Le mystère de la section 8 (Dark Journey), Victor Saville, 1937
Pendant la première guerre mondiale, Madeleine, sous couvert d'une maison de couture, donne des renseignements à l'armée française. Elle est amoureuse d'un allemand, soi-disant traître à sa patrie. Victor Saville, petit joueur dans la cour des grands (Hitchcock), tente de donner un sens à ce film d'espionnage au scénario filandreux. L'intérêt principal vient du couple assez incongru formé par le rigide Conrad Veidt et la sensitive Vivien Leigh (bien plus belle que dans Autant en emporte le vent, tourné deux ans plus tard). La glace et le feu dans un récit confus et pas très bien dirigé.
L'opéra de quat'sous ( Die 3-Groschen-Oper), Georg Wilhelm Pabst, 1931
A Londres en 1900, pendant les fêtes du couronnement.
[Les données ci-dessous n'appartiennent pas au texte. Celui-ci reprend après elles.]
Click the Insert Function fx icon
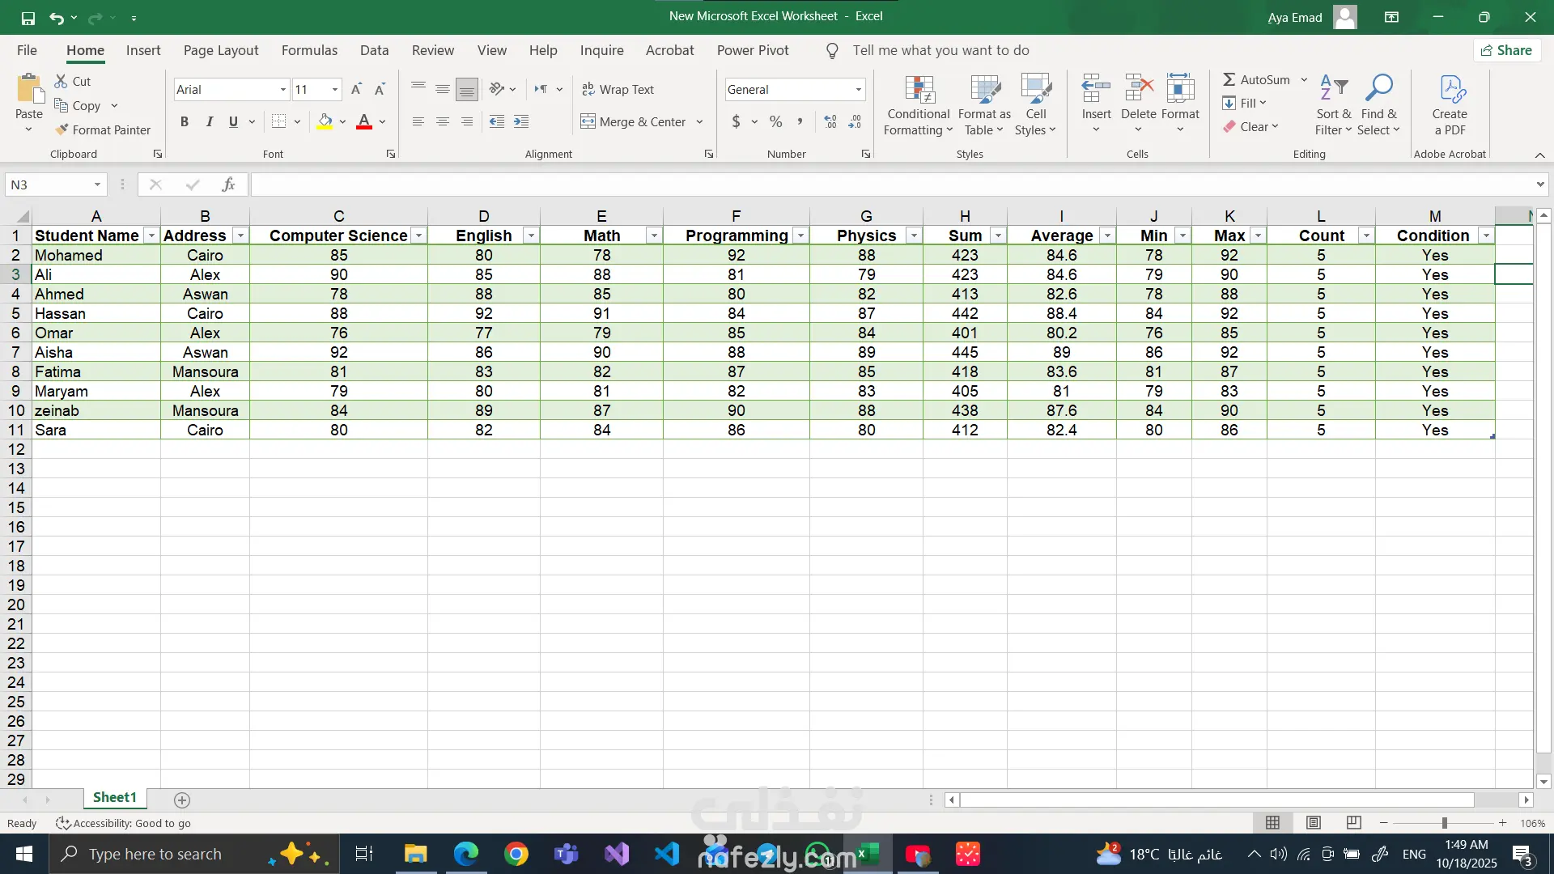228,185
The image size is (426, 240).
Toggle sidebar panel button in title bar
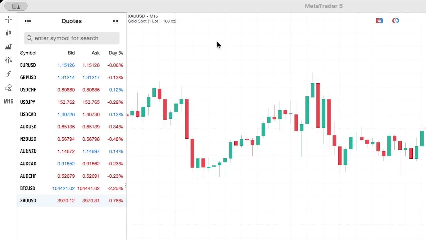[x=16, y=6]
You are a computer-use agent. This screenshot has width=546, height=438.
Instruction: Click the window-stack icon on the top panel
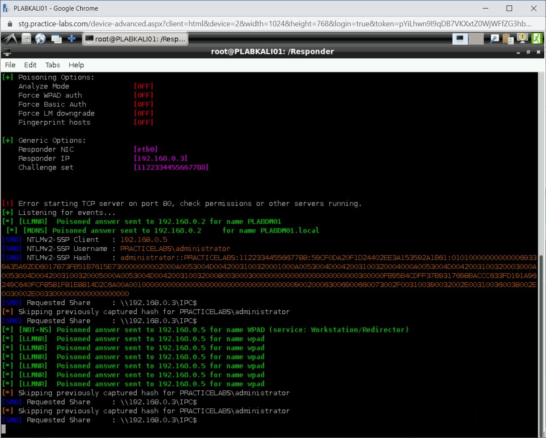56,39
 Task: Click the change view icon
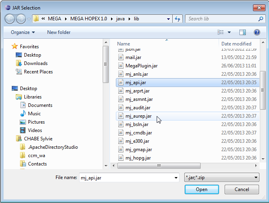click(220, 32)
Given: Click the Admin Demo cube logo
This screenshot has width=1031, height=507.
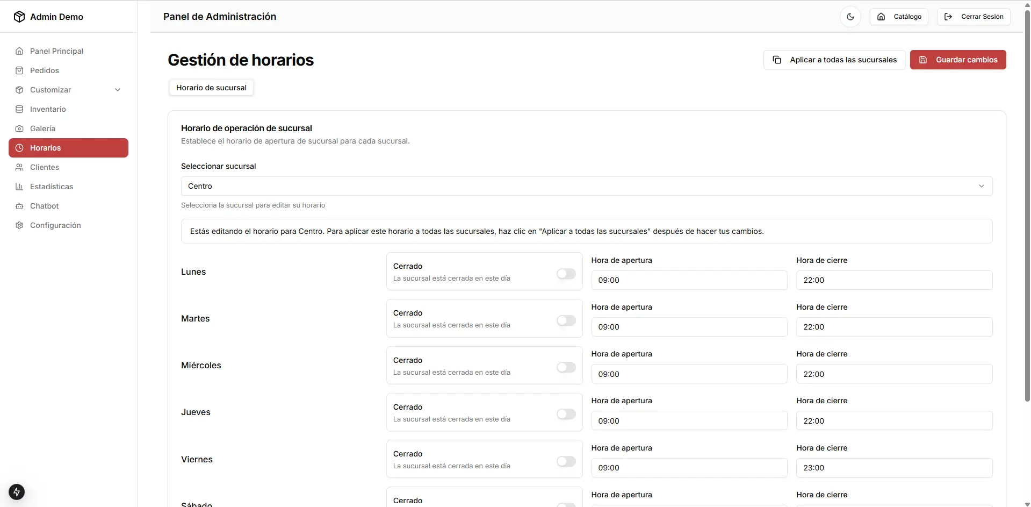Looking at the screenshot, I should click(19, 17).
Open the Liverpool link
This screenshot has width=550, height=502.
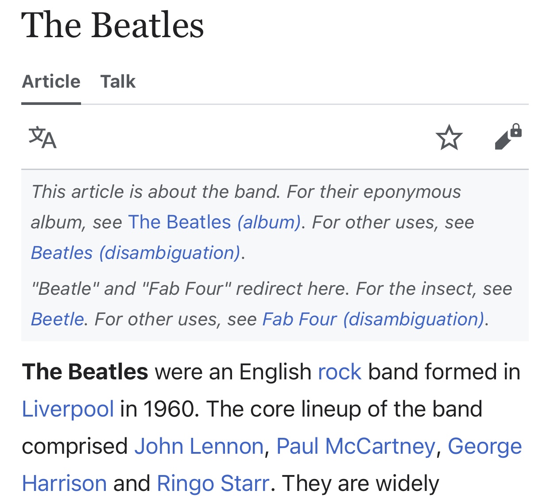68,409
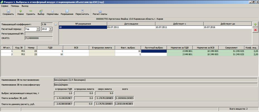Screen dimensions: 259x112
Task: Select the permit row dated 05.07.2011
Action: tap(131, 28)
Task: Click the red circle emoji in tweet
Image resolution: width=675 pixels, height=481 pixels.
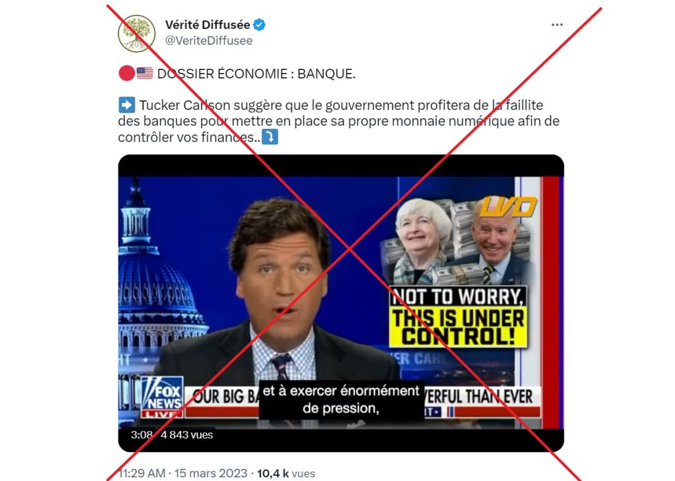Action: point(126,74)
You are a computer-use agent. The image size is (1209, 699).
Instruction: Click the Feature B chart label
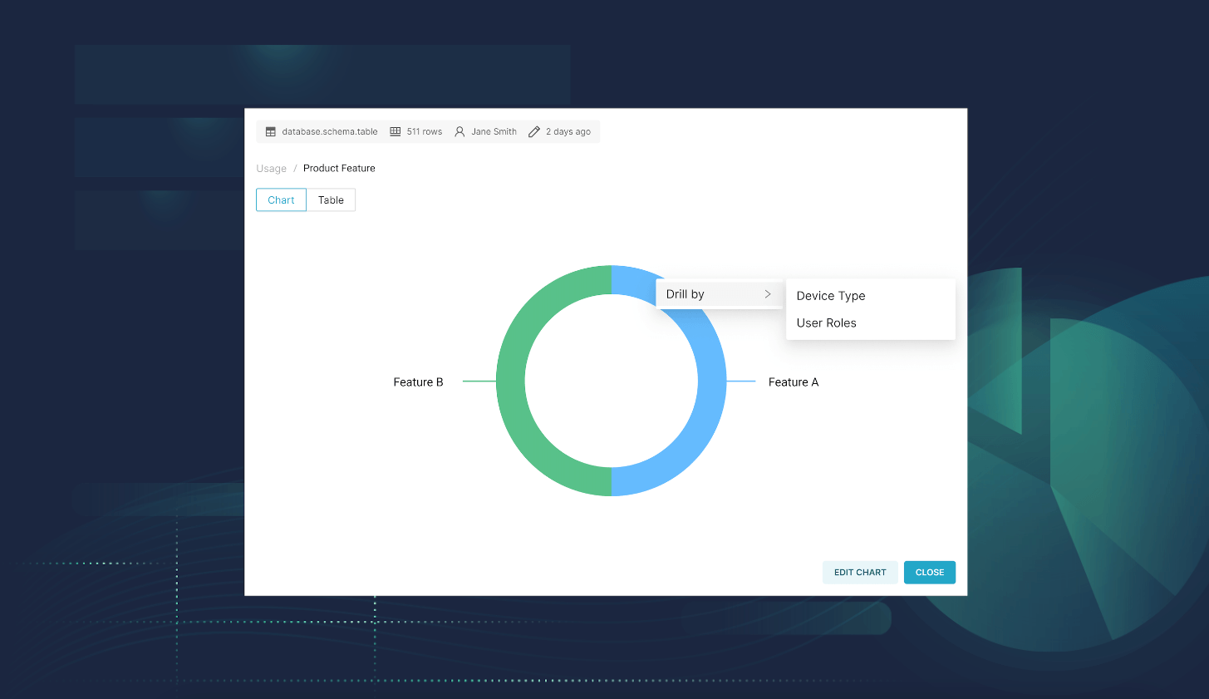[418, 382]
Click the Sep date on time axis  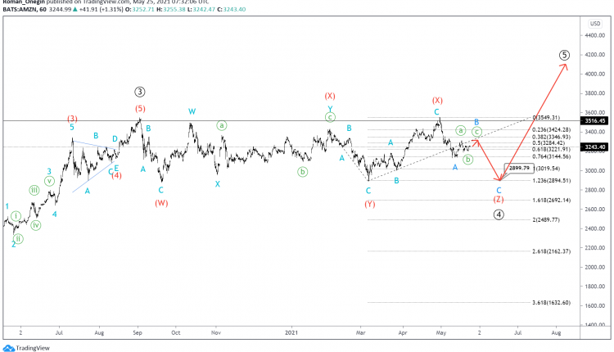click(138, 333)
Mackie, le roi des bandits, enlève et épouse Polly, la fille du roi des mendiants, Peachum. Celui-ci furieux, dénonce Mackie à la police. Si Pabst a simplifié l'intrigue de Brecht et réduit le nombre de chansons de Weill, le film (il existe aussi une version française avec Albert Préjean) n'en a pas moins conservé sa verve anarchisante dans une forme parfois volontairement grotesque et comique (une comparaison avec Le million de René Clair s'impose). Il reste quelques vestiges expressionnistes dans cette oeuvre qui épingle le pouvoir et la finance, proches du banditisme. Partiellement censuré en France, le film fut évidemment interdit en Allemagne par les nazis.